The assessment is short on details and still leaves unanswered how by 2014 the United States will be able to so improve the situation in Afghanistan that the transition to Afghan authority can take place and allow Western forces to leave. It also leaves unanswered as to what strategy America will pursue toward Pakistan in the months ahead if Pakistan is unwilling or unable to pursue al-Qaeda and the Taliban on its soil. The singular lack of a strategy for Pakistan and instead ad hoc tactical moves by both the Bush and the Obama administrations continue to impact U.S. policy in Afghanistan.

There is no mention of the policies of reintegration of Taliban foot soldiers being pursued by the Afghan government with U.S. support and funding, and not a whisper about talks with the Taliban—something that President Karzai, several European members of NATO with troops in Afghanistan and regional countries such as Pakistan are desperately keen to pursue. The Taliban have sent repeated signals that they want to talk to the Americans rather than Karzai. The Karzai government has held on-again, off-again talks about talks with some Taliban elements since 2008, but they have not yet moved into the sphere of negotiations.

It was tragic that the Richard Holbrooke, the point man on Afghanistan and Pakistan for the U.S. government, died so suddenly just a few days before the review was released. Holbrooke believed strongly in a political settlement even though he was constrained in public to say so due to opposition from within the administration, the U.S. military and what is now a U.S. Congress dominated by Republicans.

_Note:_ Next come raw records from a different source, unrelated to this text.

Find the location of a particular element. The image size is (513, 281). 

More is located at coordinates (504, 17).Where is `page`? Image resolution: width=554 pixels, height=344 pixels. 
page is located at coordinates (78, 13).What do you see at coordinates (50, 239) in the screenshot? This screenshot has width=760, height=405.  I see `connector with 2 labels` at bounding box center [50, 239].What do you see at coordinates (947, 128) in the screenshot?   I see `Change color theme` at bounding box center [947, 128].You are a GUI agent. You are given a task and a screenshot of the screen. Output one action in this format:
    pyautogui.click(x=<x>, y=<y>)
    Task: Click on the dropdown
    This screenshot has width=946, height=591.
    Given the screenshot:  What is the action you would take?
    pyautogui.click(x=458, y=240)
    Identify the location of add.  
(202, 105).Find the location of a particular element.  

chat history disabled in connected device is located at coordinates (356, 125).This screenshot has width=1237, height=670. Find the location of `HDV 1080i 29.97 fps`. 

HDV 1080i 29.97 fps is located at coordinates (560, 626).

The U.S. military continues to believe in its military surge and wants it extended into next year so that the Taliban can be decisively degraded and fragmented, which, the military believes, would then force them to the conference table. Holbrooke and his team may well have been able to lead the United States toward a political settlement in Afghanistan that would have allowed a faster withdrawal of U.S. forces and greater stability in Afghanistan and the region. It is still unclear who will replace Holbrooke.